Task list
1. In the article about the Alabama abortion clinic buffer zone, how far from schools would the proposed measure require abortion clinics to be?
2. List every geographic place name (city, state, or region) in the article about the Alabama abortion clinic buffer zone.
3. Write a continuation of the article about the Alabama abortion clinic buffer zone.

Reading passage
|---|

Health

Anti-Choice Activists In Alabama Equate Abortion Clinics With Sex Offenders

CREDIT: AP PHOTO/BRYNN ANDERSON

The only abortion clinic in Montgomery, Alabama

A right-wing group in Alabama is hoping to put an abortion clinic out of business by encouraging lawmakers to enact a new ordinance that requires abortion clinics to maintain the same distance from schools as sex offenders do.

The Christian Coalition of Alabama, which has been fighting for months to close the only abortion clinic in Northern Alabama, initially tried to file a lawsuit against the clinic arguing that it isn’t properly zoned. But after a judge rejected that lawsuit last week, the group has been forced to reassess its strategy against the Alabama Women’s Center, which is located in Hunstville.

Now, the group’s executive director, James Henderson, has indicated that he will start pressuring lawmakers to support a measure that would require abortion clinics to be at least 2,000 feet away from schools — the same buffer zone that the state maintains between convicted sexual predators and schools. Since the Alabama’s Women’s Center is located across the street from a site that’s being remodeled to be a magnet school, that would require its owners to relocate.

Henderson, who was recently elected to the executive committee of the state’s Republican Party, is confident that a buffer zone measure could advance in the legislature. “We are more motivated than ever to press on in standing for the unborn and their mothers,” he told the Hunstville Times. “There will be a lot of public input and I know it’s something Republican legislators will support.”

|---|

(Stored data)
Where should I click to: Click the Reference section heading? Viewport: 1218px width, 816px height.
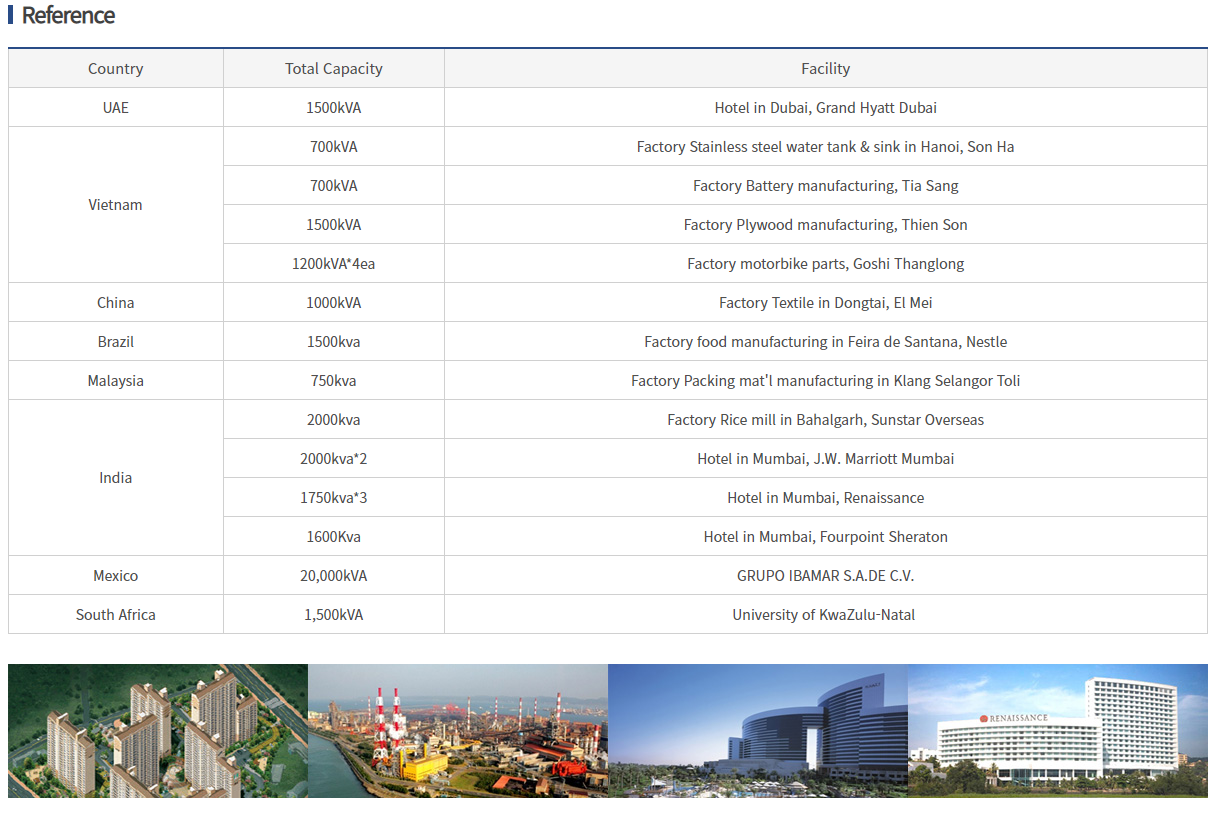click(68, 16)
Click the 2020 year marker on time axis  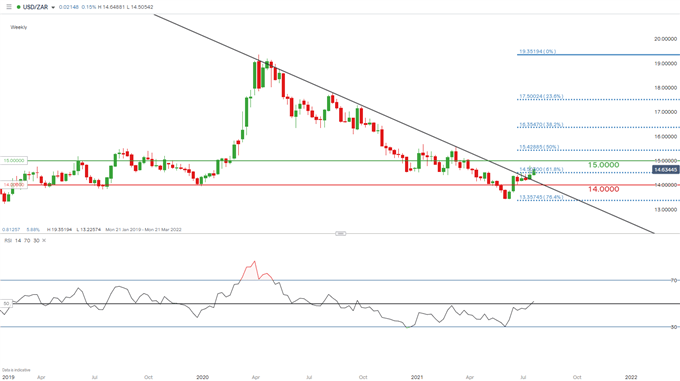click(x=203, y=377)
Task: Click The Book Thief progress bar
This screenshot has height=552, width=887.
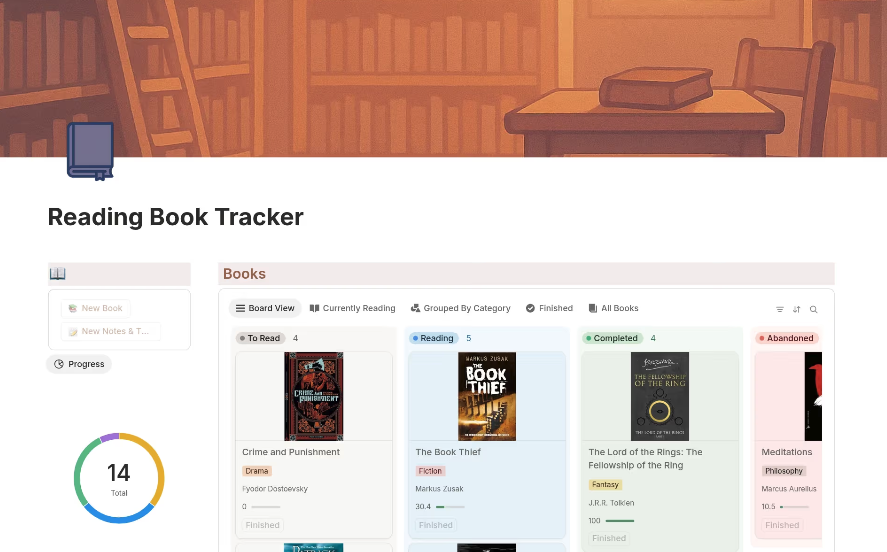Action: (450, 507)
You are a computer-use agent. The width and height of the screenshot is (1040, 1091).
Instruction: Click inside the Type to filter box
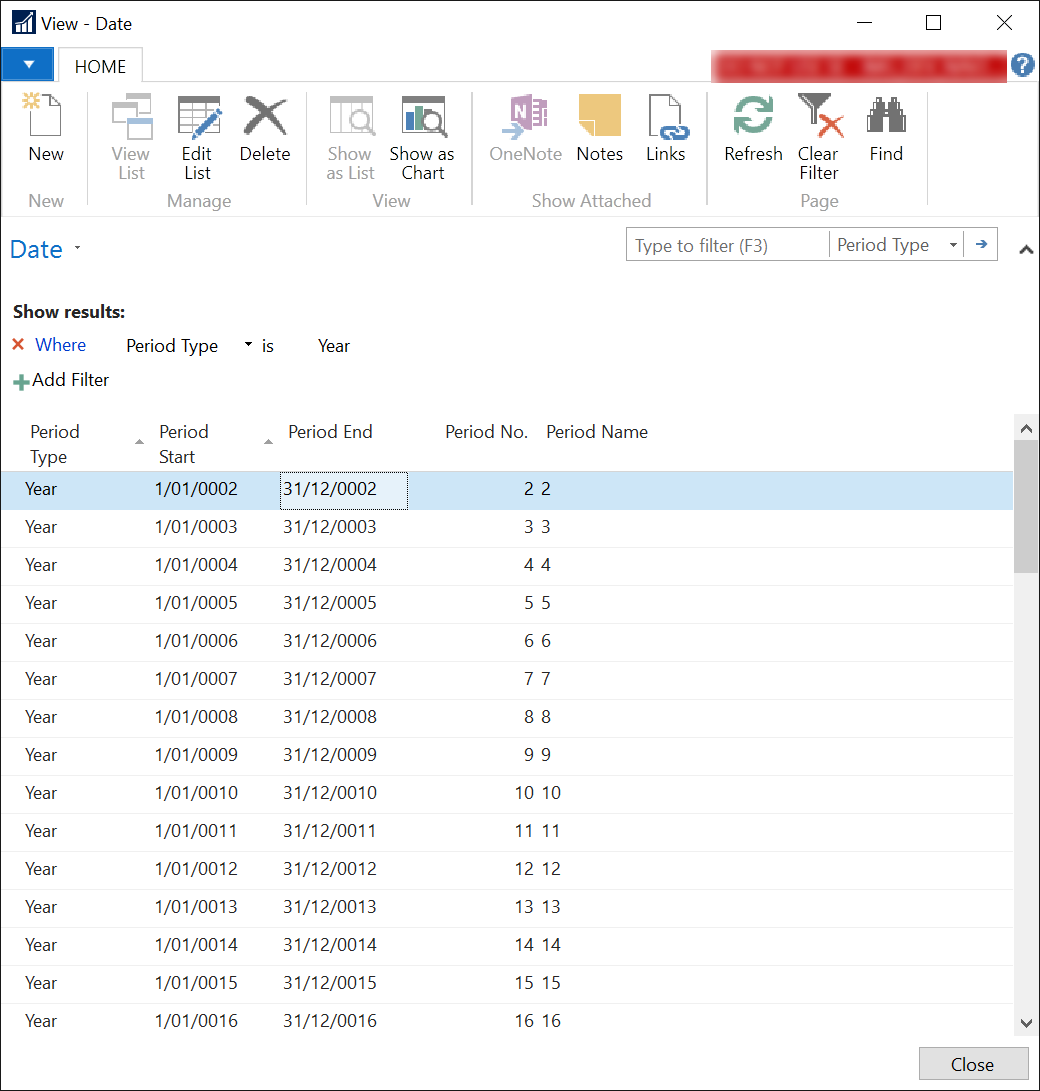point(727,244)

|---|

Your responses
1. At least 2,000 feet.

2. Alabama, Montgomery, Northern Alabama, Hunstville

3.
Dalton Johnson, who owns the Alabama Women’s Center, has already been forced to relocate his business this year. In June, Johnson closed his clinic because he couldn’t comply with a harsh new state law that requires clinics to meet strict building requirements. Under the new law, which stipulates that abortion clinics need to qualify as ambulatory surgical centers, Johnson’s building didn’t have wide enough hallways. Four months later, he was finally able to re-open in his current location.

Johnson called Henderson’s proposed buffer zone “crazy,” pointing out that abortion clinics are not inherently disruptive.

“It just goes to how they don’t want safe access here in Alabama. Nobody would know this is an abortion clinic if the protesters weren’t out there,” he told the Hunstville Times. The Christian Coalition of Alabama has been protesting outside of his clinic for the past decade. “If he would go on home and stop protesting then it would not be an issue.”

Henderson’s line of argument isn’t entirely unusual. Abortion opponents frequently suggest that reproductive health clinics aren’t appropriate businesses for quiet, wholesome communities. Earlier this month, a mayor in Georgia banned abortion clinics from his town altogether in order to avoid “drama.” (That ordinance is probably not legal, and lawmakers in the town are now reconsidering.) Anti-choice activists extend this logic to the people who work at clinics, too, suggesting they shouldn’t be allowed to volunteer at public schools.

But equating legal reproductive health services with immoral or unsavory activity — and implying that abortion is in the same category as child molestation — has serious consequences. This attitude toward the medical procedure helps fuel the persistent abortion stigma that teaches Americans abortion is something to be ashamed about. It sends a message to the one in three U.S. women who have chosen to end a pregnancy that they shouldn’t ever admit to making that decision.

The ongoing war against Johnson’s clinic is just one example of the way that reproductive rights are under attack in Alabama. Women in the state are also required to undergo a 48-hour waiting period, a mandatory ultrasound, and biased counseling before they’re allowed to proceed with an abortion. Alabama also has one of the most radical parental consent laws in the country, allowing the state to appoint a lawyer for minors’ fetuses and call witnesses to testify about why teenagers shouldn’t be allowed to end their pregnancies.